The Analytics module is available natively in Litmus Edge under Analytics. Creating your first flow takes three steps: select an Input Processor, select a Function Processor, select an Output Processor, and the wizard wires the connections automatically.
For a hands-on introduction, the Litmus Edge Analytics documentation covers flow creation, all processor types, the full KPI and statistical function reference, and ML model integration guides.
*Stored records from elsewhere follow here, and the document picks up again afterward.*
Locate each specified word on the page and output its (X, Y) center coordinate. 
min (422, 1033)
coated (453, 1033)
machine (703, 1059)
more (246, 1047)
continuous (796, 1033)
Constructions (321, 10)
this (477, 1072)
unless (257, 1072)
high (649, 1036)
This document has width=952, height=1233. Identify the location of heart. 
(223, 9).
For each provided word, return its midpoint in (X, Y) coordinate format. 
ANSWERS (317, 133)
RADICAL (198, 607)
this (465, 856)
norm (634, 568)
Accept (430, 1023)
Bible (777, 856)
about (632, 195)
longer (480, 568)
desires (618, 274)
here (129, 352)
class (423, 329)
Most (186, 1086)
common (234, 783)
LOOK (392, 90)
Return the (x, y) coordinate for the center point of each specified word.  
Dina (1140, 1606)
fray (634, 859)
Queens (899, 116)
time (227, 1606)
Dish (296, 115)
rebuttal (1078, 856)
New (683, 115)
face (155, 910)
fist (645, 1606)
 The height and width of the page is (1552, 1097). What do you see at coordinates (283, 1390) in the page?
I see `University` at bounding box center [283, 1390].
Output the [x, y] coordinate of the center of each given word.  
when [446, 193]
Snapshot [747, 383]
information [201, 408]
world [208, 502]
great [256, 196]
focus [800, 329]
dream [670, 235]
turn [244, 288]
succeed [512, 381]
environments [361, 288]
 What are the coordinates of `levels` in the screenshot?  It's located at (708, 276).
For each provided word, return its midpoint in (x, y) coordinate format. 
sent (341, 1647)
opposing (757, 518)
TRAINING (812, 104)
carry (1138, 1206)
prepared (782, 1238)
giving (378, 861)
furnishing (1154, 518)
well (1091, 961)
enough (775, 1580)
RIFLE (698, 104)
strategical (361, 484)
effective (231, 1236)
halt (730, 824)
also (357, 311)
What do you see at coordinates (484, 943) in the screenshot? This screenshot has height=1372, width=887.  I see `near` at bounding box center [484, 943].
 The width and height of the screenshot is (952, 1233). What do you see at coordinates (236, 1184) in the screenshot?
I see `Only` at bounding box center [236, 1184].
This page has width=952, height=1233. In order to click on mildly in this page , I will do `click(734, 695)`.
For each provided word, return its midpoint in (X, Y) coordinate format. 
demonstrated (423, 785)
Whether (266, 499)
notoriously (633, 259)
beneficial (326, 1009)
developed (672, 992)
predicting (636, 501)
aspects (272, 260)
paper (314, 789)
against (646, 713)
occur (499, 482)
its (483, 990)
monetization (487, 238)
To explore the platform directly, sign up for a free Litmus Edge Developer Edition or book a demo with the Litmus team.
- 1.
What is the difference between an Input Processor, Function Processor, and Output Processor in Litmus Edge Analytics? Input Processors ingest data from tags, databases, or generators. Function Processors apply statistical logic, KPI calculations, or AI model inference to that data. Output Processors write the results to a topic, database, or file. Every analytics flow requires at least one of each, connected in sequence on the analytics canvas.
- 2.
Can I write custom code inside an analytics flow in Litmus Edge? Yes. The JavaScript Processor and Tengo Script function processors let you write custom calculation logic for cases not covered by the built-in function library. This gives you a no-code path for standard operations and a low-code escape path when your process has unique requirements.
- 3.
Does Litmus Edge Analytics require cloud connectivity to run AI/ML models? No. TensorFlow models, SLMs, and LLMs are loaded directly onto the Litmus Edge node and execute locally. Analytics flows — including AI inference steps — continue running in fully air-gapped or offline deployments with no cloud dependency.
- 4.
What output formats does the Analytics module support? Output Processors can write to a DataHub topic (for real-time pub/sub distribution), to the edge-local time-series database (for historical storage and backfill), and to files in JSON, CSV, or Parquet format. Dynamic topic generation in DataHub Publish allows output routing to be expression-driven rather than statically configured.